Le rêve d'un avenir différent

20 février. "Quatre mois désormais sont passés depuis le coup d'Etat et ici, à dire vrai. nous ne sommes pas en brillante posture, même si nous avons un nouveau président, un nouveau gouvernement et si nous vivons une période d'accalmie. Vous ne pouvez imaginer ce que nous avons vécu ces derniers temps mais encore plus, ce qu'a vécu et vit le peuple. Un vrai génocide, d'abord armé, ensuite dû à la maladie et, à présent, à la faim... Nous pouvons donner des chiffres bien plus exacts que ceux qui ont été écrits et donnés: 500.000 morts, 1.000.000 de réfugiés à l'extérieur du pays. Une vraie catastrophe."

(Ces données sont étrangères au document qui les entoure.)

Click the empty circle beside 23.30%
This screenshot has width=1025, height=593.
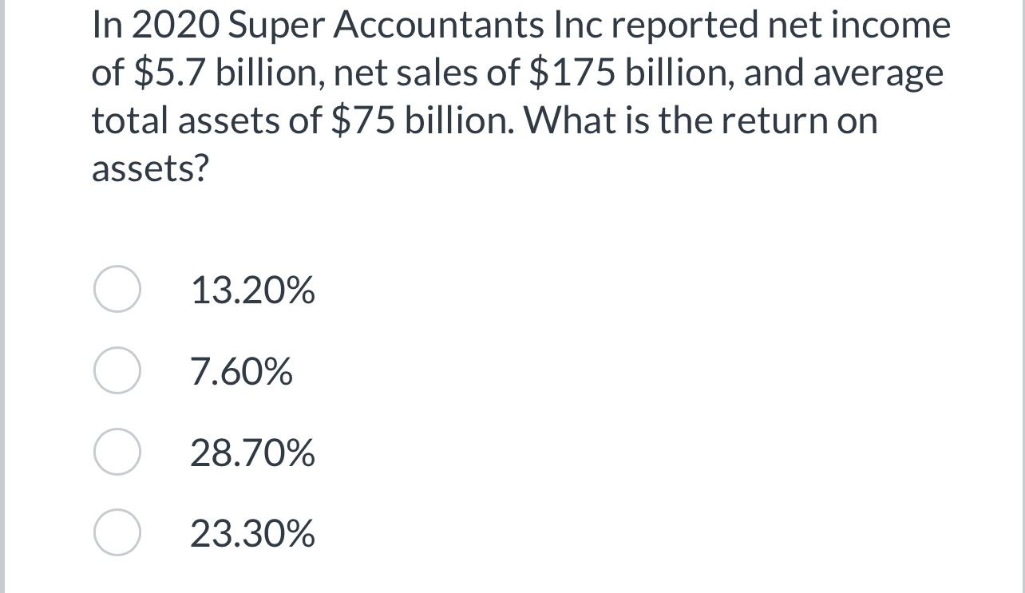[117, 533]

Et pourtant, la vie continue. Le Centre Jeunes Kamenge (au nord de Bujumbura), symbole vivant d'une culture ouverte à tous et de la solidarité internationale, attire de plus en plus de jeunes... hutus et tutsis. Ce grand centre sportif et culturel est, par sa seule présence, un défi à l'incompréhension et à la violence. 700 à 800 jeunes ne fréquentent-ils pas chaque jour la bibliothèque, toutes ethnies confondues, gommant à la base tous les privilèges? "Nous rêvons d'un avenir différent, écrit Claudio."
20 février 1994: "Merci de penser à nous. Merci pour tout ce que vous avez fait et continuez à faire pour nous (...). Le Centre est en pleine activité. Nous sommes submergés du matin jusqu'au soir par 2500 jeunes. En recherche continuelle pour trouver le moyen de faire se rencontrer ces jeunes, de les faire vivre, parler ensemble, de leur montrer qu'ils peuvent rêver dans la diversité, même s'ils sont hutus, tutsis, Zaïrois; tanzaniens..."

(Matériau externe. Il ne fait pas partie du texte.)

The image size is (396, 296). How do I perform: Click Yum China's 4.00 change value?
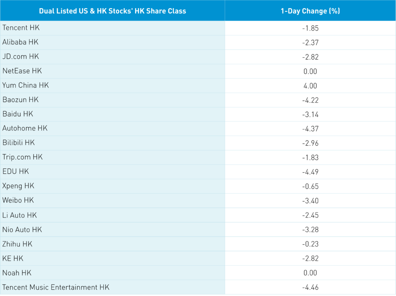pyautogui.click(x=310, y=86)
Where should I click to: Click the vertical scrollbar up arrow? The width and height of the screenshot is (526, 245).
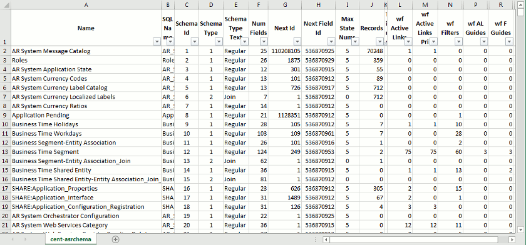pos(520,4)
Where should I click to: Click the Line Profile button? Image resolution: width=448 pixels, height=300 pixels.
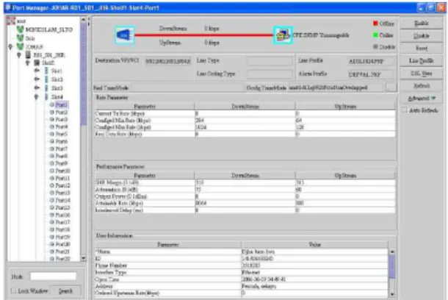tap(422, 60)
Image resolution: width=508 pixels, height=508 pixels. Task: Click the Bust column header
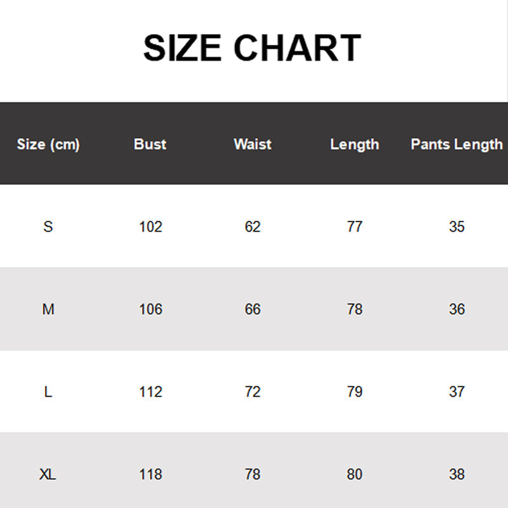[150, 144]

"Le nouveau Burundi naît aussi ici, dans le partage des petites choses de chaque jour, dans la richesse des diversités, dans le fait de se reconnaître tous égaux et libres."
Les nouvelles des journaux annoncent en mars 200 personnes tuées à Kamenge, en majeure partie hutus. On ne peut que penser aux responsables et aux jeunes du Centre et intensifier, ici, notre vie pour eux qui souffrent, là-bas. "Parlez du Burundi, écrivait Claudio dans un des dernier courriers, écrivez sur le Burundi... C'est notre seule force."